(Task instructions): The answer must be an exact copy of the lines from the one containing "You are a computer-use" through the end of the records, with the pictures left out.

+++

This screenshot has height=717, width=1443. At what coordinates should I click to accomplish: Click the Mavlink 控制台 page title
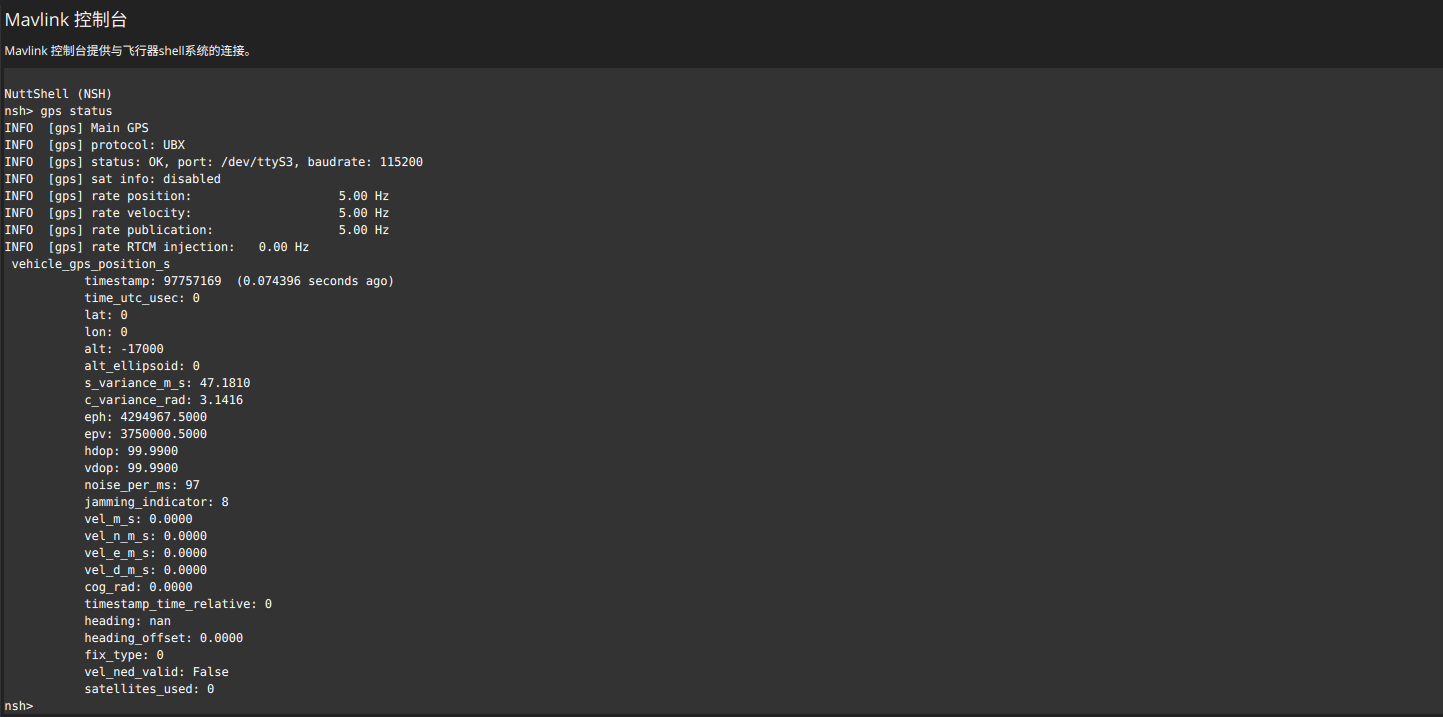pos(66,20)
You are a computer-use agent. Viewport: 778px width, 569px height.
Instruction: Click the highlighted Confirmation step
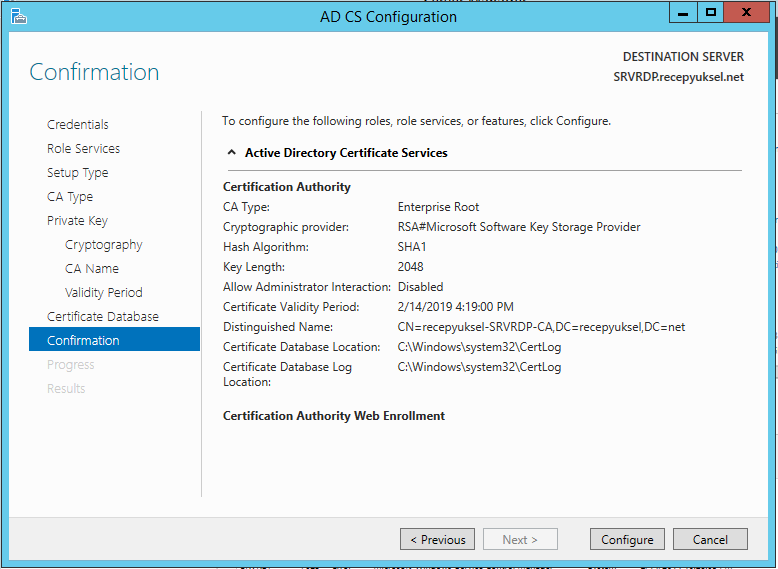pyautogui.click(x=115, y=340)
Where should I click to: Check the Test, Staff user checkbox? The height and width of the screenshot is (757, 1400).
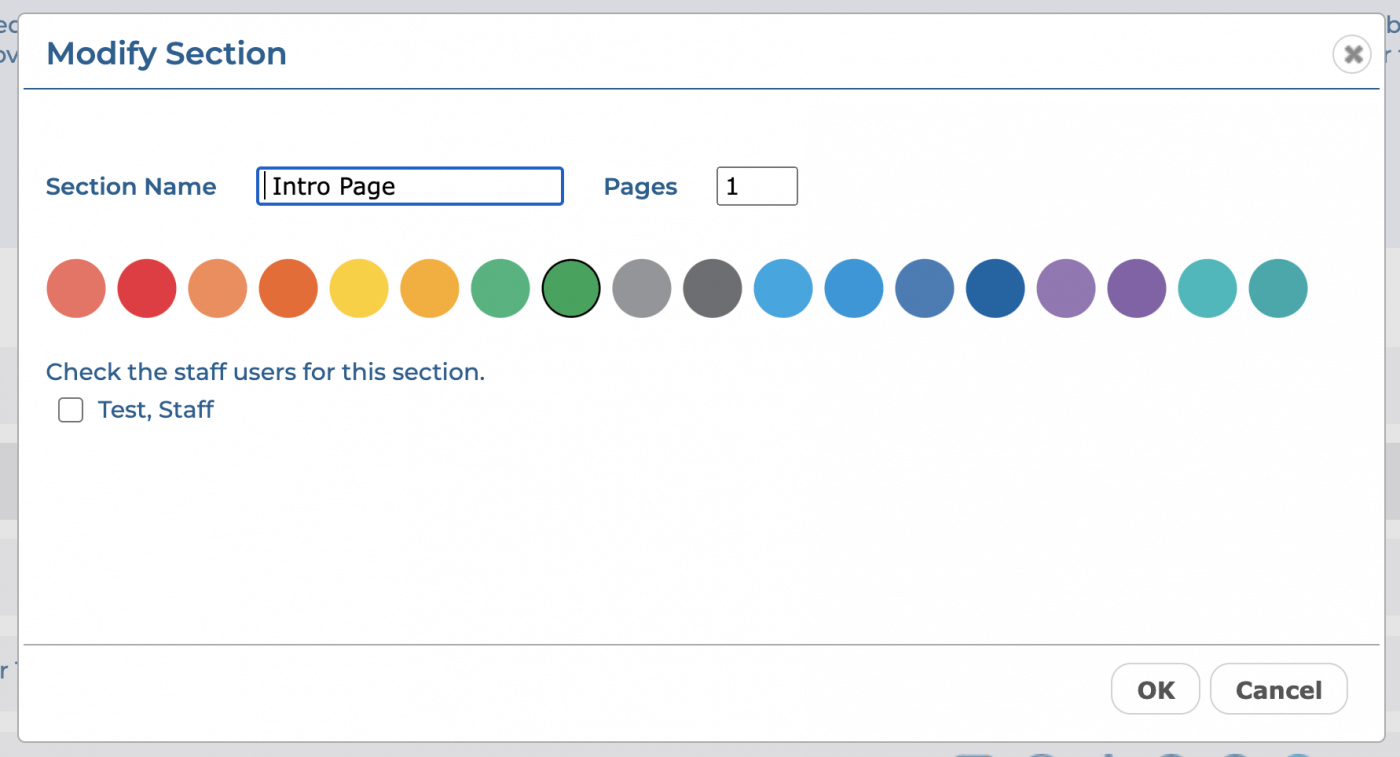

+++

(Task answer):
You are a computer-use agent. Viewport: 778px width, 569px height.
Instruction: Click the highlighted Confirmation step
pyautogui.click(x=115, y=340)
Where should I click to: Check the Test, Staff user checkbox? The height and width of the screenshot is (757, 1400).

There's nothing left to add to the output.